You enjoy analyzing, planning, making decisions and providing advice
Canadian Armed Forces officers are strategists, managers and problem solvers. Your university education in combination with the Officer Training that the Forces provide means that you’ll have the technical, critical thinking and leadership skills required to head up a team of anywhere from a handful to more than 100 troops.
As an Electrical Mechanical Engineering Officer in Valcartier, Que., Angie Little is in charge of about 50 technicians who perform repairs and maintenance on Army equipment, vehicles, weapons systems, materials and electronics or electronic systems. “Being an EME Officer is like running a multi-tasking engineering firm with at least 30, and sometimes more than 200, employees,” she says. “They don’t expect you to be able to repair a vehicle. What they want is for you to have a strong character. They want you to make decisions and stick with them.”

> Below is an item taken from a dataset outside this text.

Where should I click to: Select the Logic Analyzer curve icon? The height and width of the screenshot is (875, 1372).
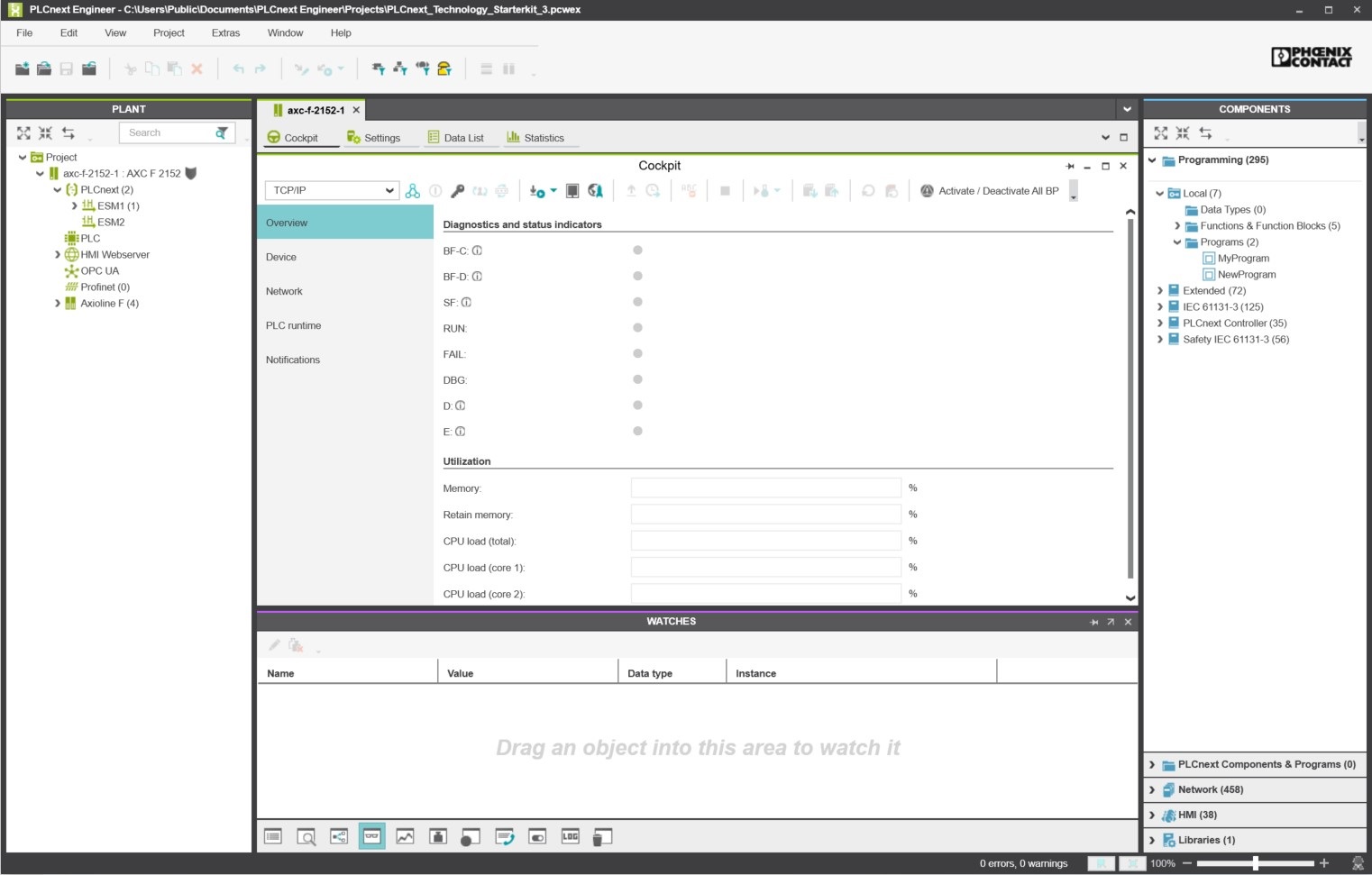pos(405,836)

You’re passionate about helping people
The Canadian Armed Forces often participate in missions related to disaster relief, sovereignty and law enforcement here in Canada, and peacekeeping and humanitarian relief abroad.
As an Infantry Officer based in Shilo, Manitoba, Tyler Riches and his company of soldiers helped fight the floods in Portage La Prairie in 2011.
“We’d work from six in the morning until six at night just slinging sandbags,” he says. “We looked at it as an opportunity to help out around the community here. It was a lot of hard work, but at the end of the day, it made us feel like we’d accomplished something in our own backyard.”
Staying physically fit is important to you
Life in the Canadian Armed Forces is all about being healthy and fit. It starts in Basic Training, where you’ll participate in field exercises, marches, running obstacle courses, swimming and other physical training activities. Throughout your career in the Navy, Army or Air Force, you will be required to perform physically challenging duties.
That’s why the Forces provide trained professional staff, first-class facilities, and a wide range of exercise, sport and recreation programs.
“Where else would you go where it’s kind of required that you go spend time at the gym during your working hours?” asks Lyn Kingsley, a Social Work Officer in the Navy who is currently posted to Canadian Armed Forces Base Esquimalt in British Columbia.
Whether you’re on base in Canada or deployed on a mission abroad, you’ll be able to get in regular workouts and also participate in intramural and competitive sports at the local, regional, national and even international level. See what life in the Canadian Armed Forces is like.
You want to earn an above-average salary
Maybe you want to buy a house, raise a family or take vacations (by the way, Canadian Armed Forces members start with 20 paid vacation days per year). In any case, you’ll need to make a decent living to support all of those expenses.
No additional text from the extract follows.